YOUR GOAL -> Please reproduce every one of the following records word for word, changing nothing.

STORED DATA ->
---

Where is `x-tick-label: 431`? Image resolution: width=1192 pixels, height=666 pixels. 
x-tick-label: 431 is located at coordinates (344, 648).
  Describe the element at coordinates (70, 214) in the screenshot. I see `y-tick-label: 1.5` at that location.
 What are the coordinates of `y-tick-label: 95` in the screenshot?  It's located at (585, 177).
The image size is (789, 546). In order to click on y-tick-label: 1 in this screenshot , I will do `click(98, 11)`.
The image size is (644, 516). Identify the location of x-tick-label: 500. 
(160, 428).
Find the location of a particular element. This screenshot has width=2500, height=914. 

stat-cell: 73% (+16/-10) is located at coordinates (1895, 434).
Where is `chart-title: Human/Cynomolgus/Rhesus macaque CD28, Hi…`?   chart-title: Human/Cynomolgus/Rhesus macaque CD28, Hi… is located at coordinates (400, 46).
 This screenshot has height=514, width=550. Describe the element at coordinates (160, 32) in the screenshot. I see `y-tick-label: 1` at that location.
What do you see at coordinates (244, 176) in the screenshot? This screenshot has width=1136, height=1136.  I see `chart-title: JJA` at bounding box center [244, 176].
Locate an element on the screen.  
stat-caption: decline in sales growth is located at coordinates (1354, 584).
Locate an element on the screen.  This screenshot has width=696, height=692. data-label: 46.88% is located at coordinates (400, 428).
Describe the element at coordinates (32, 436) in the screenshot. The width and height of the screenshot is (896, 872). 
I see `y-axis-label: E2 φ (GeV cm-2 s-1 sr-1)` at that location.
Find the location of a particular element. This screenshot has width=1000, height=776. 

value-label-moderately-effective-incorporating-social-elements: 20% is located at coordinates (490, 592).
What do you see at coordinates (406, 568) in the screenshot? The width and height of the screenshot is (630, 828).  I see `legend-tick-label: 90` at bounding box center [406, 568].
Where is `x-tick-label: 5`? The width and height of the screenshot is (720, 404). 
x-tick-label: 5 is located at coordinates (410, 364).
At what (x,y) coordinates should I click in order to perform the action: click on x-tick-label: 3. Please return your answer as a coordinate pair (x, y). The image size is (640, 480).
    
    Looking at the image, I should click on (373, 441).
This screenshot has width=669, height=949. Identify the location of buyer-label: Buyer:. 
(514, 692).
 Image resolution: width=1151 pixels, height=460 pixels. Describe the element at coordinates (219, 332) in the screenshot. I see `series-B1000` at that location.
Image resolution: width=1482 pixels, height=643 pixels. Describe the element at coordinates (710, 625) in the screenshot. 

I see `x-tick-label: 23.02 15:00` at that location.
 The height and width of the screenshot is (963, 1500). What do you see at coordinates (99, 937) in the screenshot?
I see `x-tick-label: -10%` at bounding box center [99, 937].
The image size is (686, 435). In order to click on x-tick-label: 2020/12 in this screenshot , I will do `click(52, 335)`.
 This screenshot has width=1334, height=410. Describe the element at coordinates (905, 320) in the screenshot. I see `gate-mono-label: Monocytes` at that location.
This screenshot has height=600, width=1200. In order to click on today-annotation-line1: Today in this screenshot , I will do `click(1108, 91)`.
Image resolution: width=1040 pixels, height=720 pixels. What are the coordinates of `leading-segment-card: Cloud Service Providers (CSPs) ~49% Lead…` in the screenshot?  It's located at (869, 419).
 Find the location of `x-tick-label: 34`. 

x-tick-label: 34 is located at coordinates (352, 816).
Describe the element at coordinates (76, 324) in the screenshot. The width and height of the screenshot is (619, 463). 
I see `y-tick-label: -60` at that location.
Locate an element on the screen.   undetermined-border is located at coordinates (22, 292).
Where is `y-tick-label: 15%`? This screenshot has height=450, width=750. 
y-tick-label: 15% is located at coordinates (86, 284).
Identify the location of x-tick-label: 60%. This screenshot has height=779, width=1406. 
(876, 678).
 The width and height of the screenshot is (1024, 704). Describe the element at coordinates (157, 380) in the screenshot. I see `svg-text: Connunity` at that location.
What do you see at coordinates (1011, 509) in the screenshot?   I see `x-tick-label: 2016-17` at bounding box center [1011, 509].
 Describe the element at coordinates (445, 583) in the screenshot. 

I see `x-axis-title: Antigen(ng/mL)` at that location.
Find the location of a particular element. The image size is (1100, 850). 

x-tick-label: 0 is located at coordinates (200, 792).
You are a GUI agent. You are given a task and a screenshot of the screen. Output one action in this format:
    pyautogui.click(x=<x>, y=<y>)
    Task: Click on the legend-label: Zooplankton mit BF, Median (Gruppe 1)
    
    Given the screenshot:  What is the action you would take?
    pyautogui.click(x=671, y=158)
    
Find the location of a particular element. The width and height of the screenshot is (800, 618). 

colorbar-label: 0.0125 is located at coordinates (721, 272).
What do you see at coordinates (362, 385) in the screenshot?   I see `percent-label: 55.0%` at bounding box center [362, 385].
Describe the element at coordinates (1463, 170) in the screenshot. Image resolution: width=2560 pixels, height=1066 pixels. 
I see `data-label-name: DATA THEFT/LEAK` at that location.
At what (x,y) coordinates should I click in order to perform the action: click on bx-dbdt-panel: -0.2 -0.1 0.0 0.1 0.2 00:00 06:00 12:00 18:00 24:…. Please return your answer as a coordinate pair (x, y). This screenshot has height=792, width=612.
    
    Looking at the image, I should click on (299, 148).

---

EXPECTED OUTPUT ->
Where is `x-tick-label: 431`? Image resolution: width=1192 pixels, height=666 pixels. 
x-tick-label: 431 is located at coordinates (344, 648).
  Describe the element at coordinates (70, 214) in the screenshot. I see `y-tick-label: 1.5` at that location.
 What are the coordinates of `y-tick-label: 95` in the screenshot?  It's located at (585, 177).
The image size is (789, 546). In order to click on y-tick-label: 1 in this screenshot , I will do `click(98, 11)`.
The image size is (644, 516). Identify the location of x-tick-label: 500. 
(160, 428).
Find the location of a particular element. This screenshot has width=2500, height=914. 

stat-cell: 73% (+16/-10) is located at coordinates (1895, 434).
Where is `chart-title: Human/Cynomolgus/Rhesus macaque CD28, Hi…`?   chart-title: Human/Cynomolgus/Rhesus macaque CD28, Hi… is located at coordinates (400, 46).
 This screenshot has height=514, width=550. Describe the element at coordinates (160, 32) in the screenshot. I see `y-tick-label: 1` at that location.
What do you see at coordinates (244, 176) in the screenshot? This screenshot has width=1136, height=1136.  I see `chart-title: JJA` at bounding box center [244, 176].
Locate an element on the screen.  
stat-caption: decline in sales growth is located at coordinates (1354, 584).
Locate an element on the screen.  This screenshot has width=696, height=692. data-label: 46.88% is located at coordinates (400, 428).
Describe the element at coordinates (32, 436) in the screenshot. The width and height of the screenshot is (896, 872). 
I see `y-axis-label: E2 φ (GeV cm-2 s-1 sr-1)` at that location.
Find the location of a particular element. This screenshot has width=1000, height=776. 

value-label-moderately-effective-incorporating-social-elements: 20% is located at coordinates (490, 592).
What do you see at coordinates (406, 568) in the screenshot? The width and height of the screenshot is (630, 828).  I see `legend-tick-label: 90` at bounding box center [406, 568].
Where is `x-tick-label: 5`? The width and height of the screenshot is (720, 404). 
x-tick-label: 5 is located at coordinates (410, 364).
At what (x,y) coordinates should I click in order to perform the action: click on x-tick-label: 3. Please return your answer as a coordinate pair (x, y). The image size is (640, 480).
    
    Looking at the image, I should click on (373, 441).
This screenshot has width=669, height=949. Identify the location of buyer-label: Buyer:. 
(514, 692).
 Image resolution: width=1151 pixels, height=460 pixels. Describe the element at coordinates (219, 332) in the screenshot. I see `series-B1000` at that location.
Image resolution: width=1482 pixels, height=643 pixels. Describe the element at coordinates (710, 625) in the screenshot. 

I see `x-tick-label: 23.02 15:00` at that location.
 The height and width of the screenshot is (963, 1500). What do you see at coordinates (99, 937) in the screenshot?
I see `x-tick-label: -10%` at bounding box center [99, 937].
The image size is (686, 435). In order to click on x-tick-label: 2020/12 in this screenshot , I will do `click(52, 335)`.
 This screenshot has width=1334, height=410. Describe the element at coordinates (905, 320) in the screenshot. I see `gate-mono-label: Monocytes` at that location.
This screenshot has height=600, width=1200. In order to click on today-annotation-line1: Today in this screenshot , I will do `click(1108, 91)`.
Image resolution: width=1040 pixels, height=720 pixels. What are the coordinates of `leading-segment-card: Cloud Service Providers (CSPs) ~49% Lead…` in the screenshot?  It's located at (869, 419).
 Find the location of `x-tick-label: 34`. 

x-tick-label: 34 is located at coordinates (352, 816).
Describe the element at coordinates (76, 324) in the screenshot. The width and height of the screenshot is (619, 463). 
I see `y-tick-label: -60` at that location.
Locate an element on the screen.   undetermined-border is located at coordinates (22, 292).
Where is `y-tick-label: 15%`? This screenshot has height=450, width=750. 
y-tick-label: 15% is located at coordinates (86, 284).
Identify the location of x-tick-label: 60%. This screenshot has height=779, width=1406. 
(876, 678).
 The width and height of the screenshot is (1024, 704). Describe the element at coordinates (157, 380) in the screenshot. I see `svg-text: Connunity` at that location.
What do you see at coordinates (1011, 509) in the screenshot?   I see `x-tick-label: 2016-17` at bounding box center [1011, 509].
 Describe the element at coordinates (445, 583) in the screenshot. 

I see `x-axis-title: Antigen(ng/mL)` at that location.
Find the location of a particular element. The image size is (1100, 850). 

x-tick-label: 0 is located at coordinates (200, 792).
You are a GUI agent. You are given a task and a screenshot of the screen. Output one action in this format:
    pyautogui.click(x=<x>, y=<y>)
    Task: Click on the legend-label: Zooplankton mit BF, Median (Gruppe 1)
    
    Given the screenshot:  What is the action you would take?
    pyautogui.click(x=671, y=158)
    
Find the location of a particular element. The width and height of the screenshot is (800, 618). 

colorbar-label: 0.0125 is located at coordinates (721, 272).
What do you see at coordinates (362, 385) in the screenshot?   I see `percent-label: 55.0%` at bounding box center [362, 385].
Describe the element at coordinates (1463, 170) in the screenshot. Image resolution: width=2560 pixels, height=1066 pixels. 
I see `data-label-name: DATA THEFT/LEAK` at that location.
At what (x,y) coordinates should I click in order to perform the action: click on bx-dbdt-panel: -0.2 -0.1 0.0 0.1 0.2 00:00 06:00 12:00 18:00 24:…. Please return your answer as a coordinate pair (x, y). This screenshot has height=792, width=612.
    
    Looking at the image, I should click on (299, 148).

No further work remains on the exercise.